The pipeline begins by converting the flat glyph list produced by the text extractor into a visually ordered sequence of characters.

build_visual_lines

Groups visible glyphs into lines using an anchor-based y-proximity check:

  1. Pre-sort all glyphs by center_y descending, then by x ascending (top-to-bottom, left-to-right within each approximate row).
  2. Walk the sorted list. For each glyph, scan existing lines in order. A glyph joins a line if both conditions hold:
  3. Y-anchor check. |glyph_center_y − line.anchor_y| + 1e-6 < height_ref × 0.10, where line.anchor_y is the y-centre of the first glyph placed on the line (fixed; never updated) and height_ref is the maximum bbox.height seen on the line so far (or the candidate glyph's height, whichever is larger). The anchor is fixed so the membership window cannot drift as glyphs accumulate.
  4. X-monotonicity check. The glyph's bbox.x is at most 1pt behind the last-placed glyph's bbox.x. This prevents a left-margin glyph from a lower row from joining a higher row once it passes the earlier row's x-watermark, which the (y-desc, x-asc) feeder sort guarantees is in place.
  5. If no existing line accepts the glyph, a new line opens with that glyph as its anchor.

The 10% proportional tolerance accommodates intra-line y-jitter from mixed-size fonts on the same baseline (e.g. a 10pt + 8pt combination produces a y-centre delta of ≈ 0.56pt, well within the 0.80pt tolerance under a 10pt anchor) while keeping rows separated by more than one glyph-height-tenth distinct, including sub-1pt leading at small font sizes (a 6pt row 0.5pt below another splits cleanly because 0.5pt > 4.8pt × 0.10 = 0.48pt).

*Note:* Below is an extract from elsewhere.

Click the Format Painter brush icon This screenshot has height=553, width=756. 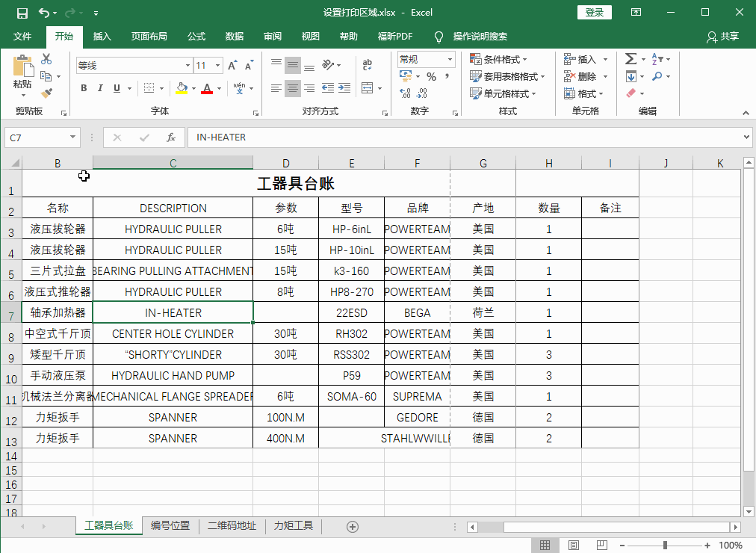[x=46, y=93]
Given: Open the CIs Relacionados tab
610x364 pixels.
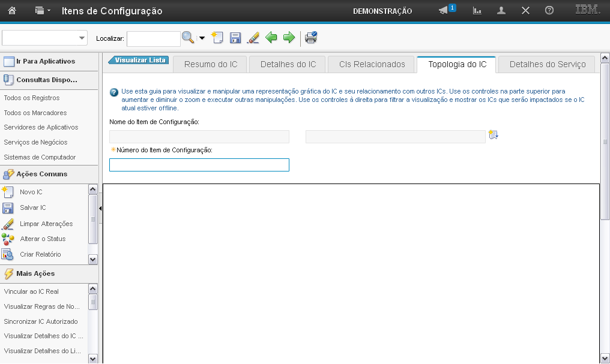Looking at the screenshot, I should click(372, 64).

Building the display string

After grouping:

  1. Sort each line's glyphs by x ascending (left-to-right reading order).
  2. Sort lines by their average center_y descending (top-to-bottom in standard PDF coordinates where Y increases upward).
  3. Walk consecutive glyphs within each line. If the horizontal gap between them exceeds min(prev_height, curr_height) * 0.3, insert a synthetic space character.
  4. Insert a newline character between consecutive lines.

Output

build_visual_display returns a pair:

  • display_chars: Vec<char> — the visually ordered character sequence including synthetic spaces and newlines.
  • display_to_glyph: Vec<Option<usize>> — parallel index array mapping each display position to the originating glyph index (or None for synthetic characters).

3. Search normalization (build_search_index)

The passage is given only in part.